- **Instructions to follow**:
Give back word for word every line from the one that includes "Instruction: Switch to Interview mode" through the last line of the listing, and nothing besides.

**********

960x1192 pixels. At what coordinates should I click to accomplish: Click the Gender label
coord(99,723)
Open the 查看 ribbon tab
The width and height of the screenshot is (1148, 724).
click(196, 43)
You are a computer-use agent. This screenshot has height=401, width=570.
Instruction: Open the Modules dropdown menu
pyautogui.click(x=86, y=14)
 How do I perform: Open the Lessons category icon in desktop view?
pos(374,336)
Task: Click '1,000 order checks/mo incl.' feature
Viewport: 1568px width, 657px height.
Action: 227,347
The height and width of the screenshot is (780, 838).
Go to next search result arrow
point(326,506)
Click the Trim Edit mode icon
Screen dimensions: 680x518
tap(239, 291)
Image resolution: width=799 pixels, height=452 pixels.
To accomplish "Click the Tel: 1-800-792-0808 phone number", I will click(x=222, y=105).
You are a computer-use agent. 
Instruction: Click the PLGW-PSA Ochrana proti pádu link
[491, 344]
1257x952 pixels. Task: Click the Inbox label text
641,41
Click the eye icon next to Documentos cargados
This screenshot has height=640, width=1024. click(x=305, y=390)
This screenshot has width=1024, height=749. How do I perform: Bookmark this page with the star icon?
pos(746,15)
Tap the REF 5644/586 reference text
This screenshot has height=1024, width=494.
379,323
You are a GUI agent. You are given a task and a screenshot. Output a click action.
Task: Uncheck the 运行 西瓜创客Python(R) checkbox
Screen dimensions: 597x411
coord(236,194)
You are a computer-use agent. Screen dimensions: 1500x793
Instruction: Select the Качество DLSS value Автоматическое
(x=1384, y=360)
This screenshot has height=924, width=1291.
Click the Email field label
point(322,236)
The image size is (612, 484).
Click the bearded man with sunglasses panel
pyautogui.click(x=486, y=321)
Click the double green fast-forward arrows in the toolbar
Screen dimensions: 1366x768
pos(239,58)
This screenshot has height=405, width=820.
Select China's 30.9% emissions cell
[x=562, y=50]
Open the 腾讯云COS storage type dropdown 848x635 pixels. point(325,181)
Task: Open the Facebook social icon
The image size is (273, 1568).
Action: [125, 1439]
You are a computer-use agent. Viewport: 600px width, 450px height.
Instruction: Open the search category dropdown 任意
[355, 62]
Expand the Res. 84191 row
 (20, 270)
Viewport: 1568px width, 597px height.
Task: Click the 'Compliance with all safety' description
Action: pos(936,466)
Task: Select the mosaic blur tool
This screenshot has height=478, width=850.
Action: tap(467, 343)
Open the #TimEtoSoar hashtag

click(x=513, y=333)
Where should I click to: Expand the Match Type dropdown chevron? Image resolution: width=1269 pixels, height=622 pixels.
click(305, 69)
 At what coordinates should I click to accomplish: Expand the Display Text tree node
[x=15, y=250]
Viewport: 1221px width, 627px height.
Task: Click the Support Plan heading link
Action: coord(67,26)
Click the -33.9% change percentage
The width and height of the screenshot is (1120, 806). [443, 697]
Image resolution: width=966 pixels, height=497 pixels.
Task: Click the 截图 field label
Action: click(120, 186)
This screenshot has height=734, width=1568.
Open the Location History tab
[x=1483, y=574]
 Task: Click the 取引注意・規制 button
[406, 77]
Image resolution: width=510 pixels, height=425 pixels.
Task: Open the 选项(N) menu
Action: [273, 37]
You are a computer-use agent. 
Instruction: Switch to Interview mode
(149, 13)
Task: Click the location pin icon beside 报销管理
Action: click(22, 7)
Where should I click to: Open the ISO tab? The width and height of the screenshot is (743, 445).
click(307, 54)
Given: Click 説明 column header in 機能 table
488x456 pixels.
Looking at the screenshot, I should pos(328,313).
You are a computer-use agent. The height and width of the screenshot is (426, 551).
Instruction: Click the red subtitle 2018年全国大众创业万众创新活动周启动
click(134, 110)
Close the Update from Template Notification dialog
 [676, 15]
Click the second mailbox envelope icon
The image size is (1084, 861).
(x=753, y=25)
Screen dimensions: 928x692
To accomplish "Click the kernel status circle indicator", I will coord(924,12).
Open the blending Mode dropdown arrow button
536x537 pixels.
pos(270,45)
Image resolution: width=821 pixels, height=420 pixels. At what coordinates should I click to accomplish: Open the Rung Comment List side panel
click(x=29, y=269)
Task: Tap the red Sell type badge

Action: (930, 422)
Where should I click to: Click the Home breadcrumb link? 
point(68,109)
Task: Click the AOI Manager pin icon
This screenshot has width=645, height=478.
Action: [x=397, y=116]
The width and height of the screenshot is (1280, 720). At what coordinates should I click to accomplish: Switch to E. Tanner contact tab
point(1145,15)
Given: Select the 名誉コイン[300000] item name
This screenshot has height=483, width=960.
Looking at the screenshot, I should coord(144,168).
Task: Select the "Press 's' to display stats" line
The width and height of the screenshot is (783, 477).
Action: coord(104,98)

**********

- **Written answer**:
Instruction: Switch to Interview mode
(149, 13)
Task: Click the location pin icon beside 报销管理
Action: click(22, 7)
Where should I click to: Open the ISO tab? The width and height of the screenshot is (743, 445).
click(307, 54)
Given: Click 説明 column header in 機能 table
488x456 pixels.
Looking at the screenshot, I should pos(328,313).
You are a computer-use agent. The height and width of the screenshot is (426, 551).
Instruction: Click the red subtitle 2018年全国大众创业万众创新活动周启动
click(134, 110)
Close the Update from Template Notification dialog
 [676, 15]
Click the second mailbox envelope icon
The image size is (1084, 861).
(x=753, y=25)
Screen dimensions: 928x692
To accomplish "Click the kernel status circle indicator", I will coord(924,12).
Open the blending Mode dropdown arrow button
536x537 pixels.
pos(270,45)
Image resolution: width=821 pixels, height=420 pixels. At what coordinates should I click to accomplish: Open the Rung Comment List side panel
click(x=29, y=269)
Task: Tap the red Sell type badge

Action: (930, 422)
Where should I click to: Click the Home breadcrumb link? 
point(68,109)
Task: Click the AOI Manager pin icon
This screenshot has width=645, height=478.
Action: [x=397, y=116]
The width and height of the screenshot is (1280, 720). At what coordinates should I click to accomplish: Switch to E. Tanner contact tab
point(1145,15)
Given: Select the 名誉コイン[300000] item name
This screenshot has height=483, width=960.
Looking at the screenshot, I should coord(144,168).
Task: Select the "Press 's' to display stats" line
The width and height of the screenshot is (783, 477).
Action: coord(104,98)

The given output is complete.